Just keep in mind – equity can be a “forever” thing so tread carefully!

Am I Ready to Sell My Business?

Lord Dark Helmet: “When will then be now?”

Colonel Sandurz: “SOON!”

Spaceballs by Mel Brooks


I often think of this hilarious scene from Spaceballs when I have a discussion with an established entrepreneur regarding the potential sale of his or her business.  This scenario is even more relevant if a sale is being contemplated and there is no other pressing issue impacting the decision.

In many cases, an entrepreneur faces circumstances which create a “burning platform” around the decision to sell. Situations such as a significant disagreement with another partner or a financing source, or a major illness are just a couple of the circumstances an entrepreneur may face where a sale is the most likely course of action.  However, I am not referring to these scenarios as, believe it or not, a very difficult decision to sell is really forced upon the entrepreneur so they at least avoid the agony of this process.  The more relevant scenario is when there is no burning platform but the time might be right to sell and move on.  When not forced to make the decision to sell, most entrepreneurs are never sure about timing, and procrastination is often a very comfortable state.  “Business will get better and we can wait until then” is what we often hear.  But, the real question is… When will then be now; when is it time to start the process?

I have always been concerned about the concept of seller’s remorse.  I experienced it first-hand early in my career when one sale did not close solely because the owner feared what life would be like after the deal.  There were no gating factors and the purchase price was more than acceptable but the entrepreneur had not really thought through what it would be like not having a business to run.  He realized all of the stressful daily events he longed to get away from were also exciting and, in a way, brought purpose to his life.  Being respected by peers and looked up to by employees also created a great deal of emotional satisfaction.  He simply had not come to grips with this potential life changing event.
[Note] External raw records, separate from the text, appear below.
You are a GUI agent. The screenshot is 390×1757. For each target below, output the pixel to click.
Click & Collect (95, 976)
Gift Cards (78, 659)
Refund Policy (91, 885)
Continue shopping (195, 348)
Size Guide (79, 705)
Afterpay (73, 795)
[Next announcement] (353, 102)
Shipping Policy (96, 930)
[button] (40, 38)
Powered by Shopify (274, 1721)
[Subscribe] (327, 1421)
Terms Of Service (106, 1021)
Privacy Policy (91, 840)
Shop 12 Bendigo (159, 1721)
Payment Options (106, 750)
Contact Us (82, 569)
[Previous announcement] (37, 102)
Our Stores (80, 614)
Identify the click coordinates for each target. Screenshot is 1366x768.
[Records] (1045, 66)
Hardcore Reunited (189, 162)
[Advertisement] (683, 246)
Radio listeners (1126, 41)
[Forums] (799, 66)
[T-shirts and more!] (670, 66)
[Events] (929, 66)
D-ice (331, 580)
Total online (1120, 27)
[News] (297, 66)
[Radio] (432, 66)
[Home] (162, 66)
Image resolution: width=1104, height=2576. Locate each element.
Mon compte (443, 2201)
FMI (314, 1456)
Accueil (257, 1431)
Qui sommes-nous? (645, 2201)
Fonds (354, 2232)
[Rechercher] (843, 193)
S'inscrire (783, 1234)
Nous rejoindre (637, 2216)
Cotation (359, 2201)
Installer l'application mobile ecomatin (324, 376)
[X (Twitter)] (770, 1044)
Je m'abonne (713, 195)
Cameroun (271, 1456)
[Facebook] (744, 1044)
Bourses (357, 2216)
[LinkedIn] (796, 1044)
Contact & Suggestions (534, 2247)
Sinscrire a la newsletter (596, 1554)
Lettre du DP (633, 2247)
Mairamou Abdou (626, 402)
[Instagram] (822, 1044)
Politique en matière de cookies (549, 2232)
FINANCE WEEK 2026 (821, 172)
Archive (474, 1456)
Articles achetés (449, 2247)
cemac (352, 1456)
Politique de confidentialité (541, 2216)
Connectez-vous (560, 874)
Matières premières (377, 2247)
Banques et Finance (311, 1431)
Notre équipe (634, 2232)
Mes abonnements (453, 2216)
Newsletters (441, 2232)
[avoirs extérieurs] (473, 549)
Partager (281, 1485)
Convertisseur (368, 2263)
In reading about the contents of a transaction advisors’ seminar a couple of years ago, I saw the phrase “emotional due diligence.”  The seminar premise was to advise transaction professionals to delve deeply into the reasons behind the planned sale and in addition to economic due diligence, it suggested they perform emotional due diligence on sellers.  So, for those contemplating the sale of the business where there is no burning platform, I offer the following advice:

  1. Start thinking about it today (yes, then is now.)  Consider what life will be like not going to the office early every morning or staying late at night.  Determine if you can live in a world without your “baby”
  2. Revisit any decision to sell.  How do you feel today about that decision you made a month or two ago?  Do you still feel good about it?
  3. Talk to a close friend like your spouse.  Are they convinced that you are ready to sell?
  4. Keep your expectations in check.  Shooting for too high a price or believing that you can sell your business and still stay in control are really non starters.
  5. Don’t do it yourself.  Selling your business is not like selling your product and much like you probably wouldn’t sell your house on your own, the right advisor and team are paramount to execution.

Keep in mind that the decision to sell will involve time, money and substantial distraction from your business.  So, try not to get started in this process if you do not think you are ready.